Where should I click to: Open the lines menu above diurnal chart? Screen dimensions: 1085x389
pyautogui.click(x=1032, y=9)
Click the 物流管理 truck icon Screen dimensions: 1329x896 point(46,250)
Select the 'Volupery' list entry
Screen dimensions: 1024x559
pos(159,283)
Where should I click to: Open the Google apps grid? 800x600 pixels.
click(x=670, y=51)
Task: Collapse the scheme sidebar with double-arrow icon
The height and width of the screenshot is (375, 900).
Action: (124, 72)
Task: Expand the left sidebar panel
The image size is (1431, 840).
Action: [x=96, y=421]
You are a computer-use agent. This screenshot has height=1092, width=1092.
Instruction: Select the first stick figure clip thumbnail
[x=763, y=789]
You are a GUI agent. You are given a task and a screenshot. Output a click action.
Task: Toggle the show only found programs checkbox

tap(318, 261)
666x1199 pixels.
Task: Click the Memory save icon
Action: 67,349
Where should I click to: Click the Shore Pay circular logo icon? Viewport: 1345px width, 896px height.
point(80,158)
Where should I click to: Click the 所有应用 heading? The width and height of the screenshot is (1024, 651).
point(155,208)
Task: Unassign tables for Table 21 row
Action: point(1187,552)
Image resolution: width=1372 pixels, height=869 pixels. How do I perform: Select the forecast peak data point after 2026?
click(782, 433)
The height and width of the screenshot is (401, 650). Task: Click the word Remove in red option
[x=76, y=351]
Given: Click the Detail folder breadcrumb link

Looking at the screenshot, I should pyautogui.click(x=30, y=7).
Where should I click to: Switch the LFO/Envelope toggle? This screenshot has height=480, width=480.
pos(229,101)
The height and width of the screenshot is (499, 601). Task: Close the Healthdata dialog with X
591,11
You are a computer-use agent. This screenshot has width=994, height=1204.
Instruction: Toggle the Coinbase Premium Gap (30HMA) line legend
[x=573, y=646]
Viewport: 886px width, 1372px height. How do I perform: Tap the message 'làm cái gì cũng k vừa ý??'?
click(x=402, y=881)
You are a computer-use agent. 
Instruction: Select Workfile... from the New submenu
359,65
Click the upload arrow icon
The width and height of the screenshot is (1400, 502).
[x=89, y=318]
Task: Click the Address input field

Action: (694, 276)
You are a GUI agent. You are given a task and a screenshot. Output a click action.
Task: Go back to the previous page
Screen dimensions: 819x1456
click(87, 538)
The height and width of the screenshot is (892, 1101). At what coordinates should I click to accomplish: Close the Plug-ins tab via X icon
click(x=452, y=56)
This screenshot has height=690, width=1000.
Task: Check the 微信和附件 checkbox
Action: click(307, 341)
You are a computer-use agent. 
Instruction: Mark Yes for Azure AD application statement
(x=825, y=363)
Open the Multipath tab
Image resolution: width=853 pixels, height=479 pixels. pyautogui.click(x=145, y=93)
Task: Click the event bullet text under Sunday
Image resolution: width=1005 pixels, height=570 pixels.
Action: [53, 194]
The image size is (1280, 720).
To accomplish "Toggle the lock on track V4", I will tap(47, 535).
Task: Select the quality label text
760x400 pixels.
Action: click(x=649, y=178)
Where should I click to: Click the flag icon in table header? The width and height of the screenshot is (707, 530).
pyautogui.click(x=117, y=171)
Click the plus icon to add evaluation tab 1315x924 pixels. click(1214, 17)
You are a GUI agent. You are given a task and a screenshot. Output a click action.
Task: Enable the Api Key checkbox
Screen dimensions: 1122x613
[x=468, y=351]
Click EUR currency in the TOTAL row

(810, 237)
======
**REQUIRED WORK**. All that is needed is the exact run of lines above from the line containing "The width and height of the screenshot is (1400, 502)." through the line containing "Task: Go back to the previous page", both of them included.

**YOUR SOLUTION**.
The width and height of the screenshot is (1400, 502).
[x=89, y=318]
Task: Click the Address input field

Action: (694, 276)
You are a GUI agent. You are given a task and a screenshot. Output a click action.
Task: Go back to the previous page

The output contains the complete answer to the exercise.